• [EXTRACTED MATERIAL]
________________________
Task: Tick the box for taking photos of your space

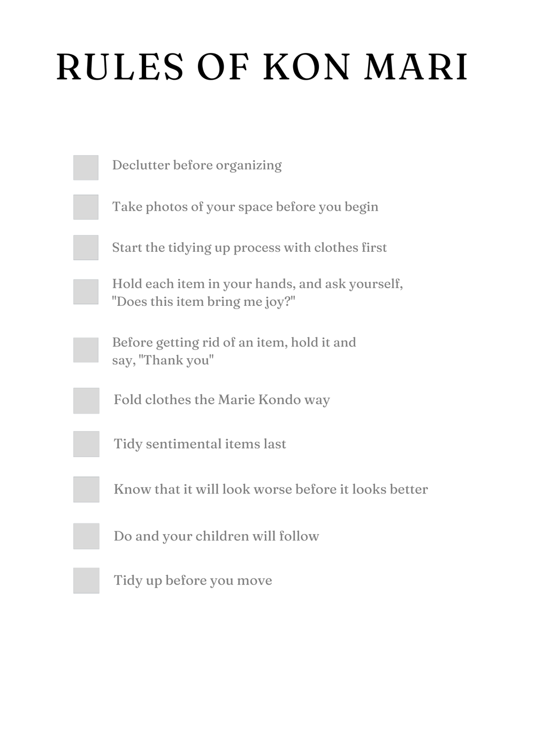Action: point(86,207)
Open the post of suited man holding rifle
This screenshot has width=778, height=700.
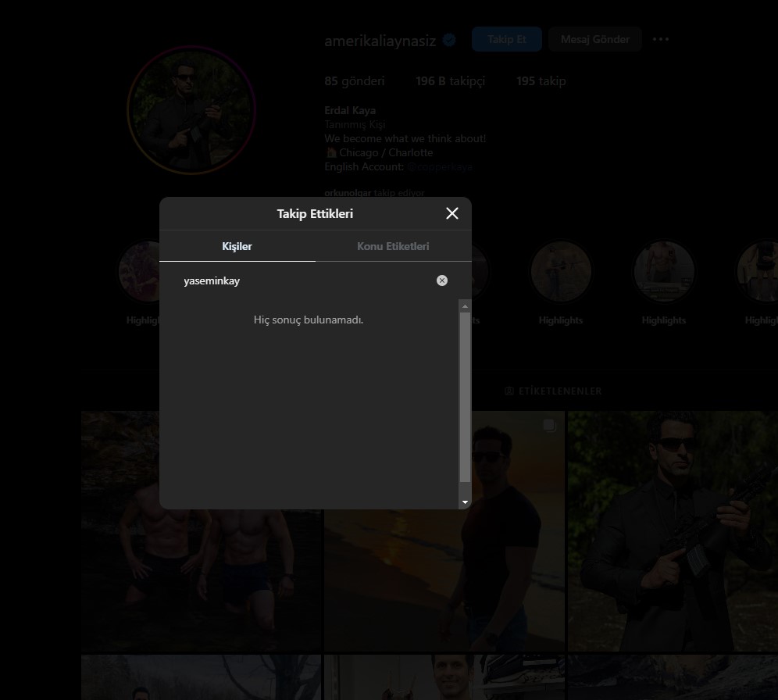pyautogui.click(x=673, y=531)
________________________
Please restate, word for word, the lines from the one with "Open the post of suited man holding rifle" through the final line of the material, both included, and omit the pictures.

• [ANSWER TO THE EXERCISE]
Open the post of suited man holding rifle
This screenshot has width=778, height=700.
pyautogui.click(x=673, y=531)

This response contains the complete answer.